# RECORDS TO PROCESS

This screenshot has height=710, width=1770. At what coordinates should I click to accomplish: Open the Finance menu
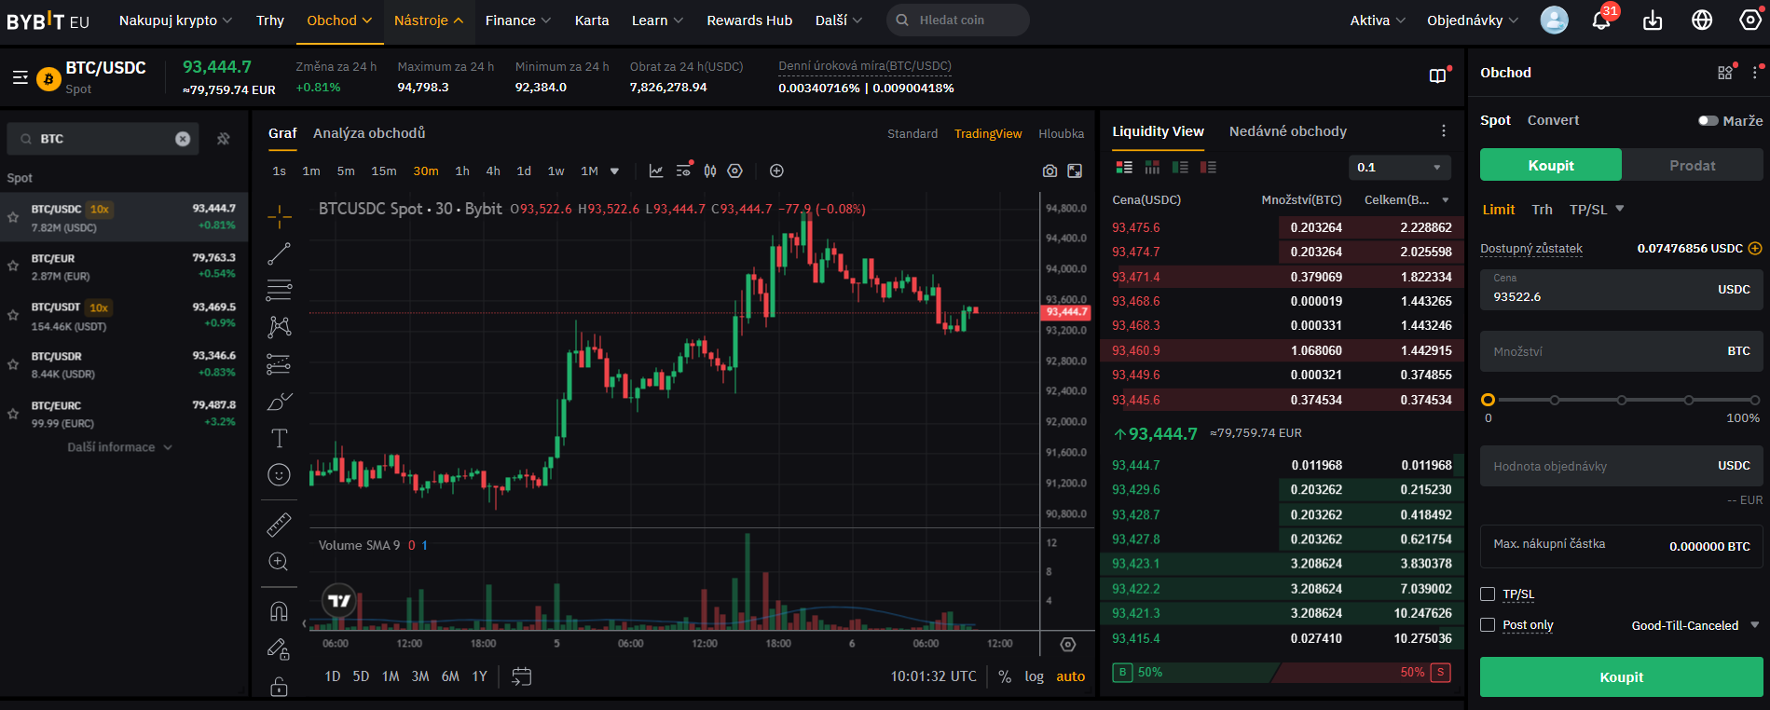coord(517,20)
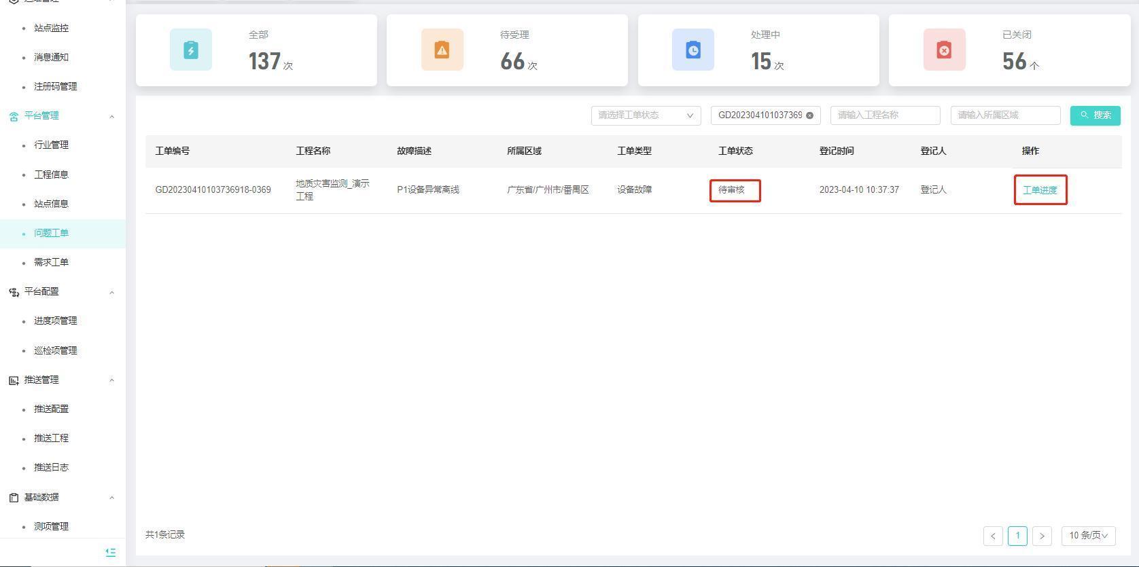This screenshot has width=1139, height=567.
Task: Click the 推送管理 section icon
Action: click(14, 380)
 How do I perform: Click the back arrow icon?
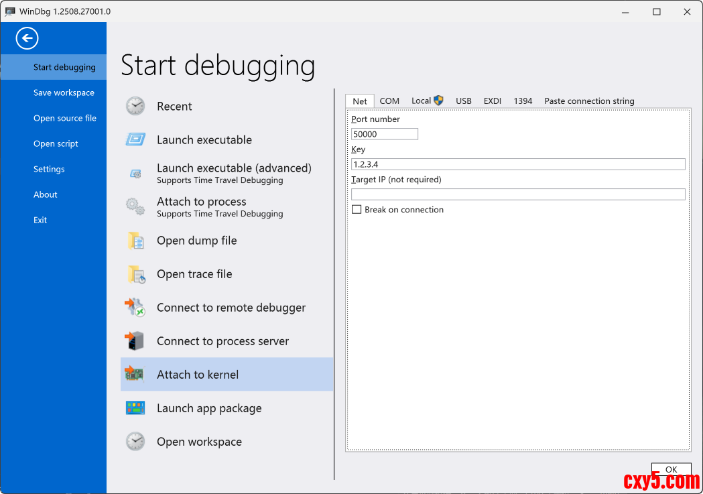27,38
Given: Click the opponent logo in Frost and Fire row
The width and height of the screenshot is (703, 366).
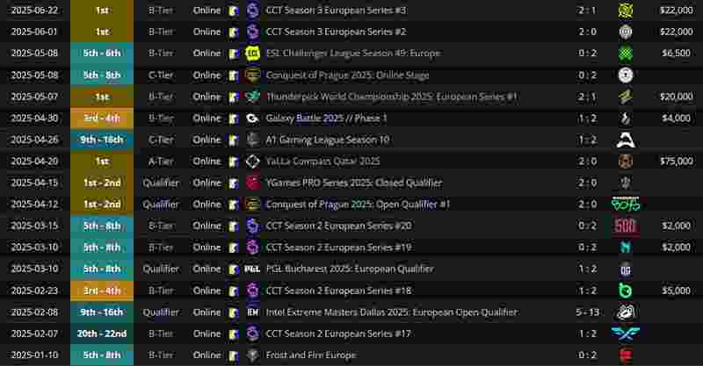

# PROBLEM TO SOLVE
Give the entries again exactly. Pictures stay out.

# WRITTEN RESPONSE
This screenshot has height=710, width=1770. At what coordinates should I click to accomplish: Open the Finance menu
coord(517,20)
This screenshot has width=1139, height=567.
Task: Click the 推送管理 section icon
Action: click(14, 380)
 How do I perform: Click the back arrow icon?
27,38
Given: Click the opponent logo in Frost and Fire row
The width and height of the screenshot is (703, 366).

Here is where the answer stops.